Saved data entries
"""
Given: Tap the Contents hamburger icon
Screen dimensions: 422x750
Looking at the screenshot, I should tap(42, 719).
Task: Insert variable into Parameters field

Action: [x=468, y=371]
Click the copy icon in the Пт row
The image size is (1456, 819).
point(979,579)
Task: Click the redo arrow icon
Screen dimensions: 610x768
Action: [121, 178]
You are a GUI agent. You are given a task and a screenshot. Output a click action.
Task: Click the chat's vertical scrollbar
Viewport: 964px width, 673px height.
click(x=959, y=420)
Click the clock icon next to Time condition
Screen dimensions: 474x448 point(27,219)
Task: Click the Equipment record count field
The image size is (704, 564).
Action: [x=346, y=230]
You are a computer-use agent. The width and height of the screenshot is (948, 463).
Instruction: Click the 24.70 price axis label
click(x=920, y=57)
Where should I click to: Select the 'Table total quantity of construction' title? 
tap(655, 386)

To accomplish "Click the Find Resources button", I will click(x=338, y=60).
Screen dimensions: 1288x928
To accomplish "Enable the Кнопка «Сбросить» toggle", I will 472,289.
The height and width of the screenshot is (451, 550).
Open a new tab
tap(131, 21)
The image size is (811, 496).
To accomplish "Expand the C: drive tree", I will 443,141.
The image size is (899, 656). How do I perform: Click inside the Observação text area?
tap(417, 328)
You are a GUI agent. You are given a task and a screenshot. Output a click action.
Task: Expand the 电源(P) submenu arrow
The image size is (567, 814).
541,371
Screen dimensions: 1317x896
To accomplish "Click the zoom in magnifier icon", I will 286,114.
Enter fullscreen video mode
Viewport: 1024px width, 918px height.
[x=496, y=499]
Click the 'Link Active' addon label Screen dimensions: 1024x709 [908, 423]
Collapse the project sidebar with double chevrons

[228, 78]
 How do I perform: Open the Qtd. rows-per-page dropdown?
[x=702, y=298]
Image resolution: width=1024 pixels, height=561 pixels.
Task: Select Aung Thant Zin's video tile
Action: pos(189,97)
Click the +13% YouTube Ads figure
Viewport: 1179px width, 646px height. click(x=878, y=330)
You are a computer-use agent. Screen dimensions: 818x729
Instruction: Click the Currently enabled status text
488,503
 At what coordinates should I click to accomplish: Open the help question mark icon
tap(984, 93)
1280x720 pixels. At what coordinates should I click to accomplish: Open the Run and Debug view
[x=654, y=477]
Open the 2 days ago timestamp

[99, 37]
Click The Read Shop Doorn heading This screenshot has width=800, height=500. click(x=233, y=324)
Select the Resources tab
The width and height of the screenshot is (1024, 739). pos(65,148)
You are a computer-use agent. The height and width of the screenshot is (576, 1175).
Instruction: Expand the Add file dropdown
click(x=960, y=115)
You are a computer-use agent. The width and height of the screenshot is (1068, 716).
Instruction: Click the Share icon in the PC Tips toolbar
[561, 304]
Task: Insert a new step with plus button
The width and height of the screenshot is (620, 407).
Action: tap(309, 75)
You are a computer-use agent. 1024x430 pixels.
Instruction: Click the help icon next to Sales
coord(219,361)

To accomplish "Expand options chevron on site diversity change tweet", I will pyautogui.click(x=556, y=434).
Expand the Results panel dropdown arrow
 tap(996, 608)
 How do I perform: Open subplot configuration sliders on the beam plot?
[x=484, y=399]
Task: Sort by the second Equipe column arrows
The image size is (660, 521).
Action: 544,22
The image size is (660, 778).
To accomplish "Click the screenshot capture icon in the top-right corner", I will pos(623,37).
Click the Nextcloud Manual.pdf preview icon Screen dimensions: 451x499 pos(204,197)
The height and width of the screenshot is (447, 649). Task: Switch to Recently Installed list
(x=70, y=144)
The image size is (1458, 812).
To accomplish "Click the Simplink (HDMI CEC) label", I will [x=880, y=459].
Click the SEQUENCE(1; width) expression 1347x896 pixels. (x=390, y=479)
"""
## WHAT THIS TASK INVOLVES
Return only the lines above that run from the opening line through the line containing "Task: Click the redo arrow icon", exactly as written.

## RESULT OF THE EXERCISE
Given: Tap the Contents hamburger icon
Screen dimensions: 422x750
Looking at the screenshot, I should tap(42, 719).
Task: Insert variable into Parameters field

Action: [x=468, y=371]
Click the copy icon in the Пт row
The image size is (1456, 819).
point(979,579)
Task: Click the redo arrow icon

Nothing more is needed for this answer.